Each of these volumes frees its mates of the burden of being comprehensive: The short book doesn’t need to pretend that it’s the only object a reader has at hand. Instead, they are entries in a collective lexicon, a library you can take with you.
For a bracing blast of postmodern ennui, pick up the architect Rem Koolhaas’s Junkspace with Running Room, an aria to the endlessness of 21st-century detritus: “The aesthetic is Byzantine, gorgeous and dark, splintered into thousands of shards, all visible at the same time.” Or you could carry Walter Benjamin’s The Work of Art in the Age of Mechanical Reproduction, 38 pages that upend the world: “The instant the criterion of genuineness in art production failed, the entire social function of art underwent an upheaval.” Or George W.S. Trow’s Within the Context of No Context, a fractured 1981 diagnosis of the impact of mass media on American identity: “Comfort failed. Who would have thought that it could fail?”

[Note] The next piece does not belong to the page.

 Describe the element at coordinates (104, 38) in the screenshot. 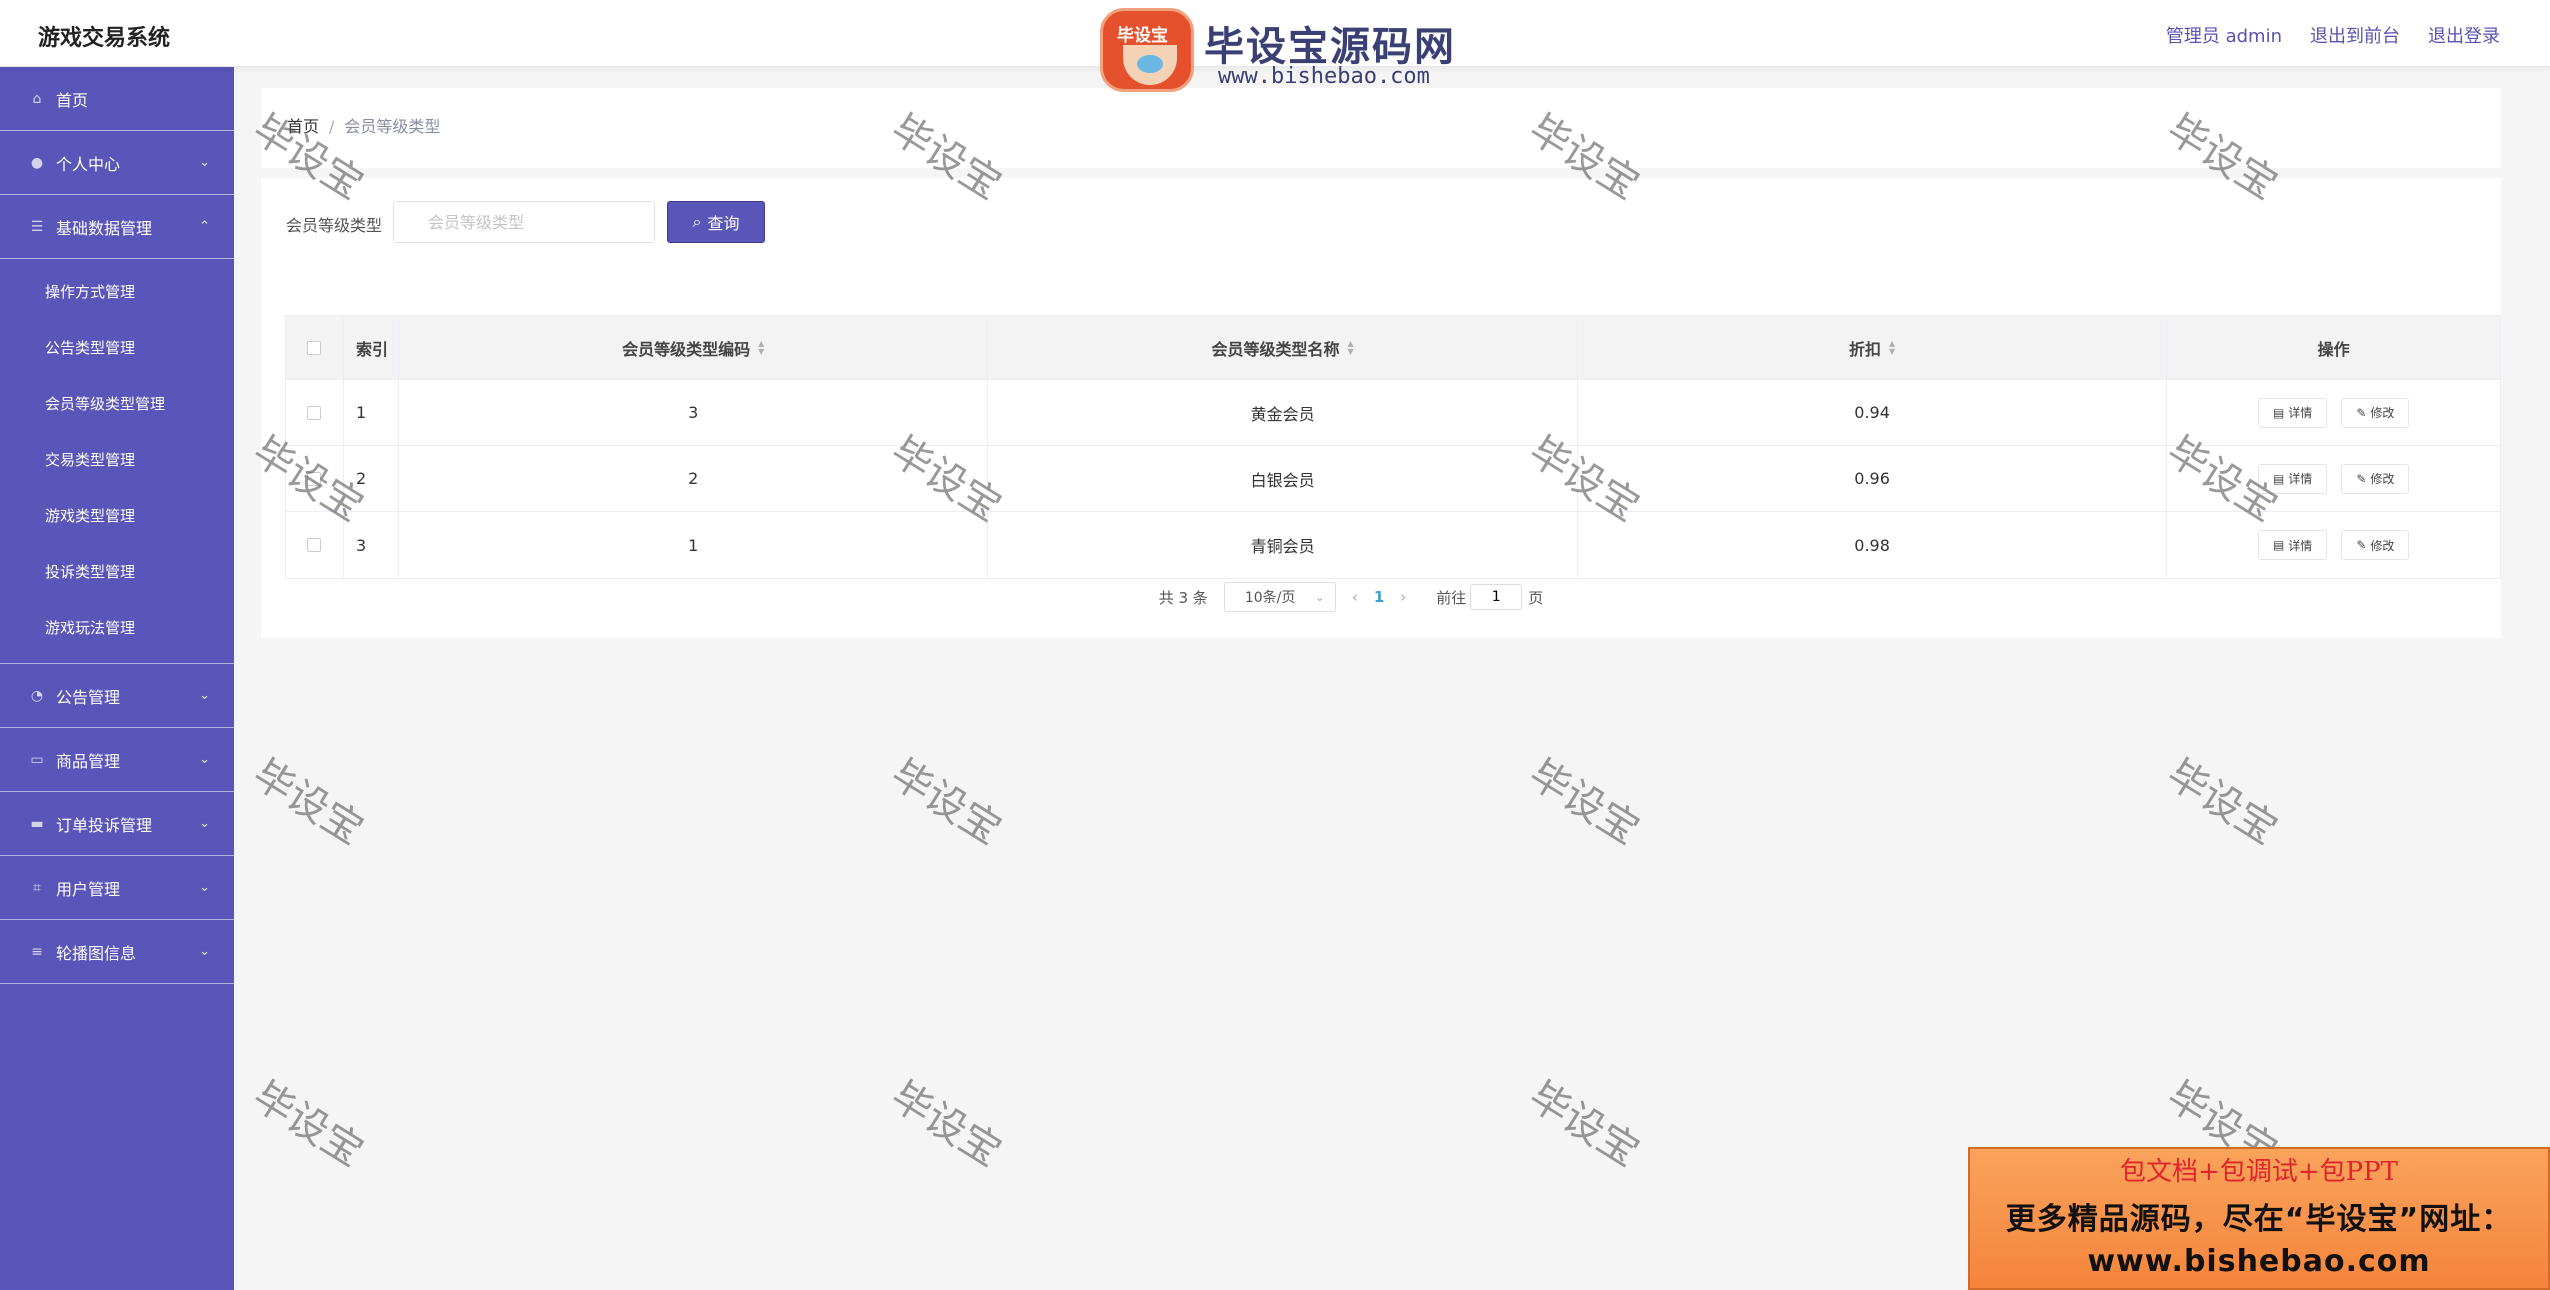

I see `app-title: 游戏交易系统` at that location.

These contain potent medicine (or poison, I sometimes think), and it’s a relief that each ends before too long, though still long enough to change your life. Like a pill, their form is always inextricable from their content, just right for proper delivery of the drug within.
The short book demonstrates ways in which to live, but rather than self-help’s prescriptive explanations, it is content to evoke possibilities. The Swiss writer Fleur Jaeggy’s aptly titled These Possible Lives gives prismatic recitations of the biographies of Thomas De Quincey, John Keats, and Marcel Schwob, reducing what could be thousands of pages into a scant 60 of hallucinatory description. Shawn Wen’s A Twenty Minute Silence Followed by Applause sketches an impressionistic biography of Marcel Marceau, a famed French mime. I like the book’s voyeurism into the peculiar life, but also observing the challenge—and Wen’s success—of describing in words Marceau’s absence thereof. (The short book is also great for writer’s block.)

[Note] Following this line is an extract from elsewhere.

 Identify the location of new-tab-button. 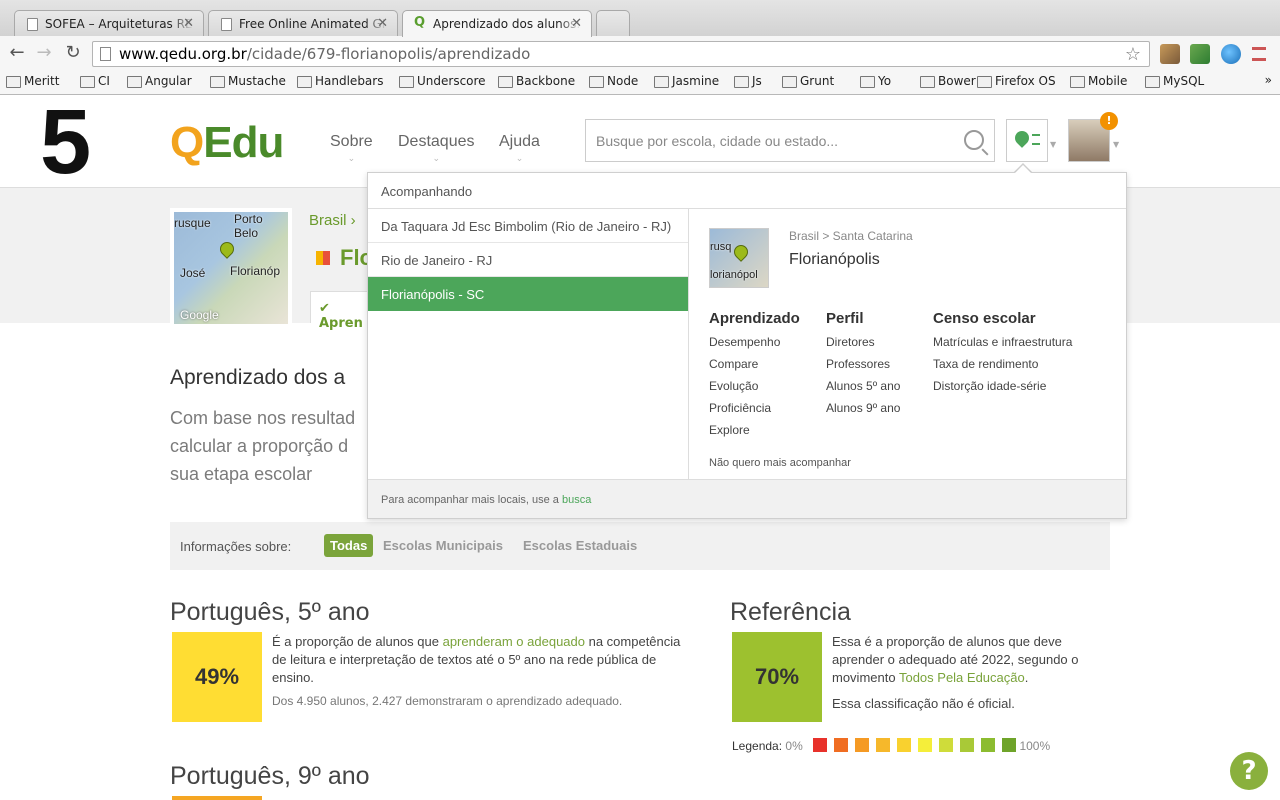
(613, 23).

The paragon of the short-book form, for my taste, is In Praise of Shadows by the Japanese novelist Jun’ichirō Tanizaki. In the 42-page essay first published in 1933, Tanizaki contrasts the Japanese appreciation of darkness—the dim of rice-paper windows, candle lanterns, and black lacquered dishes—with the Westerner’s “quest for a brighter light:” electric lamps, glass windows, and white porcelain. The book’s brevity is synecdochic: It contains the world, from Noh drama to Albert Einstein, “murmuring soup,” the difficulties of building a house, an obscure local recipe for sushi, and what the author perceived as the roots of Japanese identity.

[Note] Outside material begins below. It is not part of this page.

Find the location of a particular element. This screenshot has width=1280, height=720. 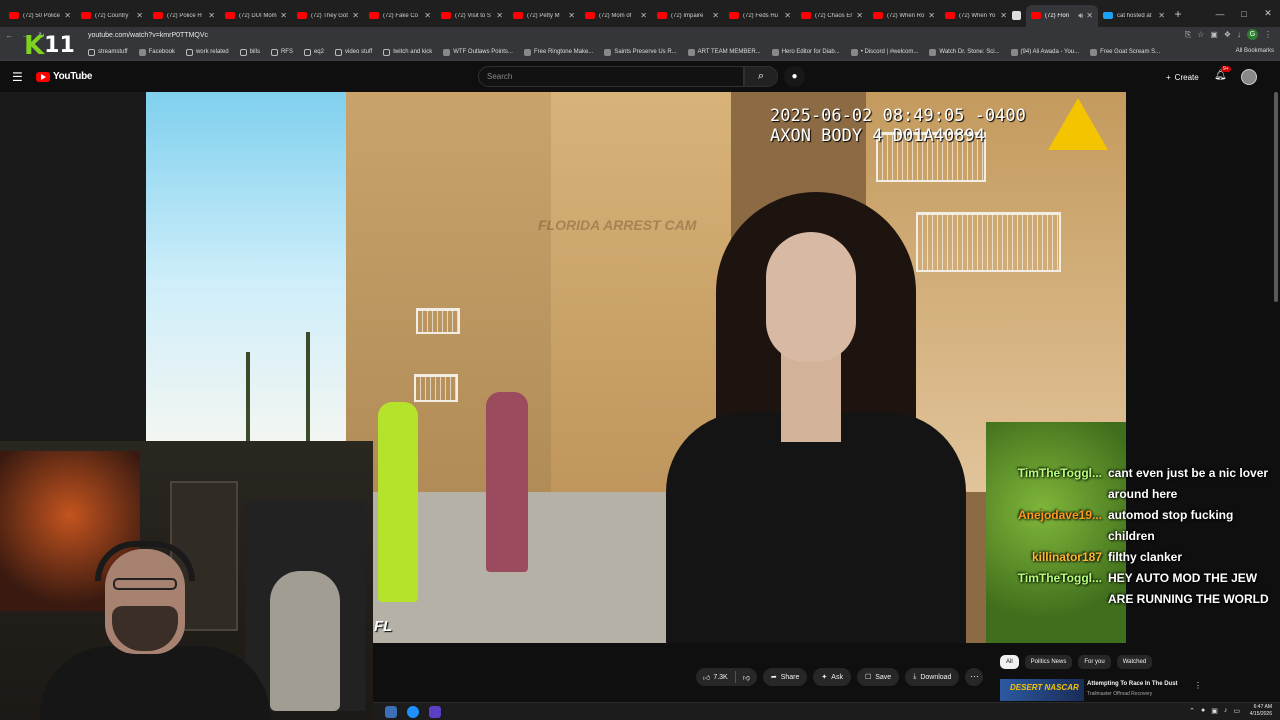

tab-1: (72) Country ✕ is located at coordinates (112, 16).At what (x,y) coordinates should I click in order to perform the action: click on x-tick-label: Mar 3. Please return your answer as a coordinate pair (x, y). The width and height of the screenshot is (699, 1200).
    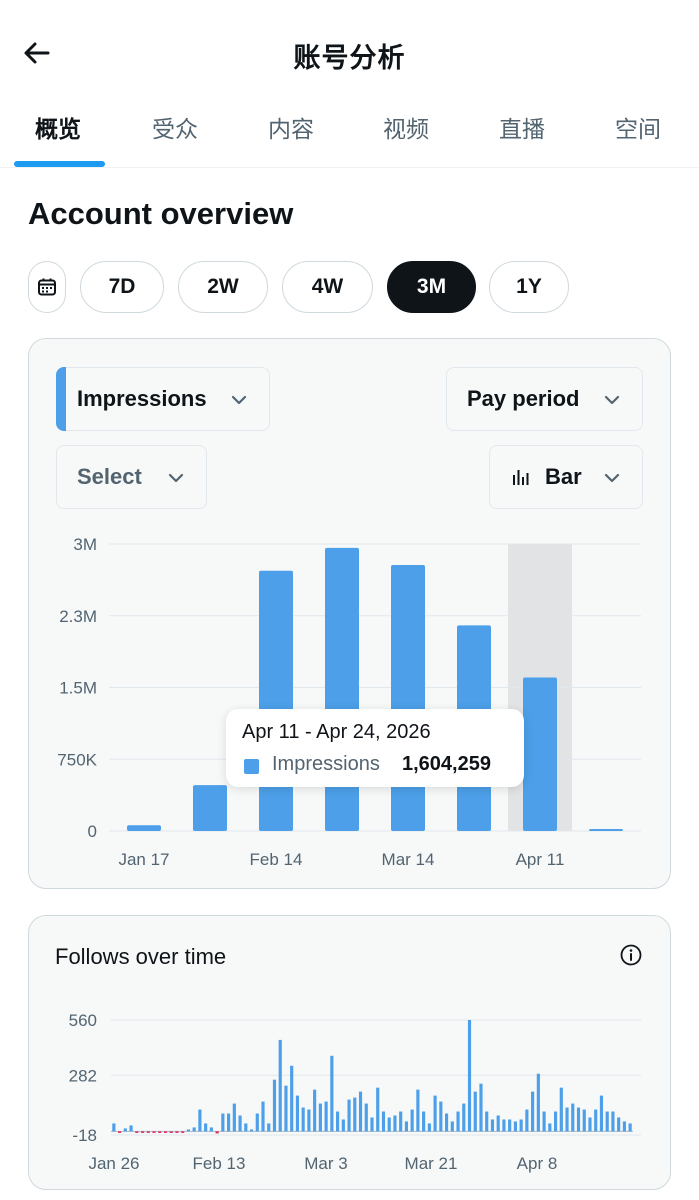
    Looking at the image, I should click on (326, 1164).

Tanizaki persistently reminds readers that the essay is merely his vision, a personal worldview as an elderly novelist perhaps more at home in the previous century than his present. He claims no authority. Yet his ambition is grand, to preserve in writing that particular lens so that it might be experienced by others: “I would call back at least for literature this world of shadows we are losing,” he writes in the book’s final paragraph. Every time I open it, the patches of shade around me are briefly illuminated by Tanizaki’s prose.
I Instagrammed In Praise of Shadows so many times that friends asked how long I was taking to finish it. Rather than some kind of brag, I just liked how it looked—it was fun to put a monochrome book about darkness in patches of bright sunlight, a visual pun. But getting to the end of a short book isn’t the point. It’s about rereading, mulling, flipping it open to see what you find, turning it over like a coin in your pocket.
Tanizaki’s essay accomplishes the highest criteria I have for any book, short or long, which is that it offers an alternative aesthetic imaginary, a toolset to reconstruct the world in real time. Its voice sneaks into your head. And its format makes it convenient to keep hidden away in my bag, with me at all times.